Seeing the forest for the trees
Despite the inherent complexity of link obfuscation/pluggable transports and the breadth of work in this area, there is no principled way to evaluate individual systems and compare them against each other. We recently carried out a study where we mapped 34 link obfuscation schemes to a comprehensive model of a censor’s blocking capabilities, and benchmarked the circumvention capabilities of these schemes using an abstract link obfuscation model. We note that there is a tendency for tools to cluster around resistance against either address-based blocking or content-based blocking. In reality, effective circumvention has to accommodate both “transform this byte stream to obfuscate censorable information” (content-based blocking) as well as “whom to connect to with the obfuscated traffic” (address-based blocking).

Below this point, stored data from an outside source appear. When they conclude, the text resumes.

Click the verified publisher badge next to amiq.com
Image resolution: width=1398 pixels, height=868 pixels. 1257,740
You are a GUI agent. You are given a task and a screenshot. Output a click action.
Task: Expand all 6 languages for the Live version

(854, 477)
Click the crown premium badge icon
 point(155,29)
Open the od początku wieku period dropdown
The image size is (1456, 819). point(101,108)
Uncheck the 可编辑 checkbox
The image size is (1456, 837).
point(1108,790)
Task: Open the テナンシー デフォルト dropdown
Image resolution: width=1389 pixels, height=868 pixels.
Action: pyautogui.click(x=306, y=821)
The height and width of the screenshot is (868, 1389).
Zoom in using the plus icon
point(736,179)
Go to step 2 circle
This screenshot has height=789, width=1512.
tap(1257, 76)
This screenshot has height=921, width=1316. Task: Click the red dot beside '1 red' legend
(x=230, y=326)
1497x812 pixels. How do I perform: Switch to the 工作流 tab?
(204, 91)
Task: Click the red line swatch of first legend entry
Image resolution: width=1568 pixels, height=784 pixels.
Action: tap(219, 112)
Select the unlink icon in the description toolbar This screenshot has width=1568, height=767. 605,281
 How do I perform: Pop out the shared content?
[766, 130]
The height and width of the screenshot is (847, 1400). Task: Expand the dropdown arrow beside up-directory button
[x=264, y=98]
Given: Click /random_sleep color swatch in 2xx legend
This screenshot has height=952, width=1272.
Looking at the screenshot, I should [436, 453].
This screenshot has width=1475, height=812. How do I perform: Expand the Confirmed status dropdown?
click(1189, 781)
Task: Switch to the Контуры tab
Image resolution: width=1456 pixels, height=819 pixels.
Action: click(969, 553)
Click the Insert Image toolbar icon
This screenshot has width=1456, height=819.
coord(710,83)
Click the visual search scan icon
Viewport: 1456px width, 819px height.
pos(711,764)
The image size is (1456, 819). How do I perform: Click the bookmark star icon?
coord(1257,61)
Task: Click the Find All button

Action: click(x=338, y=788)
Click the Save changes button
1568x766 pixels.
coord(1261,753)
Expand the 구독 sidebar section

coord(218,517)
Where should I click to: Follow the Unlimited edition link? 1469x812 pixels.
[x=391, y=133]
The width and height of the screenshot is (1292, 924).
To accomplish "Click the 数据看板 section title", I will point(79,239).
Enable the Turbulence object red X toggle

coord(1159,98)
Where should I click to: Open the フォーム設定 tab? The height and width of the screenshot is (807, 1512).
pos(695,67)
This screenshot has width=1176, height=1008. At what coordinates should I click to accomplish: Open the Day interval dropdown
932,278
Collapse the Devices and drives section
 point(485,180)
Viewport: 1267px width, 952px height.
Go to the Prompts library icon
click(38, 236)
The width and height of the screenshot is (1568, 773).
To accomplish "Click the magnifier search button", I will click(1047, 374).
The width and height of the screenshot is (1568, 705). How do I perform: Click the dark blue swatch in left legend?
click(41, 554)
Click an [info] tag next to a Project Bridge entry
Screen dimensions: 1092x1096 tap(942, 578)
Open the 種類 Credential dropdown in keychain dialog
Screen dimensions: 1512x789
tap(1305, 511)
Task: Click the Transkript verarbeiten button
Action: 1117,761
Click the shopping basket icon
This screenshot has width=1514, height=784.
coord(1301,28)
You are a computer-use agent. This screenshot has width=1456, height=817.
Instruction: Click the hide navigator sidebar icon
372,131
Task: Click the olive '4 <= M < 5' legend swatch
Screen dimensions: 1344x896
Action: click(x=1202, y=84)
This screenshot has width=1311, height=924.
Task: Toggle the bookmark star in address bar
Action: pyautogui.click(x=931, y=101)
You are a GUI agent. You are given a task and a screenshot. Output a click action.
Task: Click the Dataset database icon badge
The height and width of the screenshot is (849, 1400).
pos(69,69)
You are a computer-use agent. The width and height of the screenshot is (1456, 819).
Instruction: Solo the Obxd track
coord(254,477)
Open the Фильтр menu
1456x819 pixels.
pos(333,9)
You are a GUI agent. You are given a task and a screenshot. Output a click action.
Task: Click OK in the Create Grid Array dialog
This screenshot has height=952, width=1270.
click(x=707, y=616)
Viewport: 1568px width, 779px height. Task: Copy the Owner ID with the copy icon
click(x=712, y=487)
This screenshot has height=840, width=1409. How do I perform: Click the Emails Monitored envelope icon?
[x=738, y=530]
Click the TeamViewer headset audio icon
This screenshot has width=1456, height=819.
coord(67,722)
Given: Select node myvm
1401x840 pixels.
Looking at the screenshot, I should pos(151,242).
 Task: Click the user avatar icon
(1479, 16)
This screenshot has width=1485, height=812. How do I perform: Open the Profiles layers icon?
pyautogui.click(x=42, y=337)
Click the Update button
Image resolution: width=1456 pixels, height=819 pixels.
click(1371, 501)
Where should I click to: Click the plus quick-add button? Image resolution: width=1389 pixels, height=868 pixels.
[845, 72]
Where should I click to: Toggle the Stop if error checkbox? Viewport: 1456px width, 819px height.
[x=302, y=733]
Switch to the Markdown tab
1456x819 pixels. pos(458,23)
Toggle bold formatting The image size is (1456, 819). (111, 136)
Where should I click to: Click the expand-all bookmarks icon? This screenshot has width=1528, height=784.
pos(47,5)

The Way Forward: Tweakable Pluggable Transports
Although the pluggable transport architecture serves as a unified framework for “plugging-in” a link obfuscation scheme to a CRS, we note that most link obfuscation schemes themselves have been designed as monolithic systems that are hard to modify and extend. Such a design is orthogonal to the requirements of CRS: speed of development is particularly important for censorship resistance because there is no one approach which is optimally efficient and resistant to all censorship mechanisms (temporal agility). A study of network traces collected at an ISP in Pakistan indicates that the country initially blocked YouTube through DNS redirection and HTTP 302 redirection to a block page in September 2012 [1]. A year later, HTTP redirection was replaced by absence of HTTP response (for example, by injecting a TCP reset after observing HTTP request for a blocked host) . Moreover, the exact mechanism through which censorship is enforced varies across different countries [2] and requires link obfuscation schemes tailored to the given location (spatial agility). To address these limitations, we present Tweakable Pluggable Transport (TPT) — a stacked architecture that represents link obfuscation schemes as a series of components, with each component defending against one or more attacks, either by itself or in conjunction with other components. This approach assists the design process by providing a set of patterns to follow, and a methodology for evaluating the censorship resistance features which are offered.
Our full report can be found on arXiv.
[1] Sheharbano Khattak, Mobin Javed, Syed Ali Khayam, Zartash Afzal Uzmi and Vern Paxson. A Look at the Consequences of Internet Censorship Through an ISP Lens, in the proceedings of the 14th ACM SIGCOMM conference on Internet measurement (IMC ’14).
[2] Ronald J. Deibert, John G. Palfrey, Rafal Rohozinski and Jonathan Zittrain (Editors) Access Denied: The Practice and Policy of Global Internet Filtering (Cambridge: MIT Press, 2008).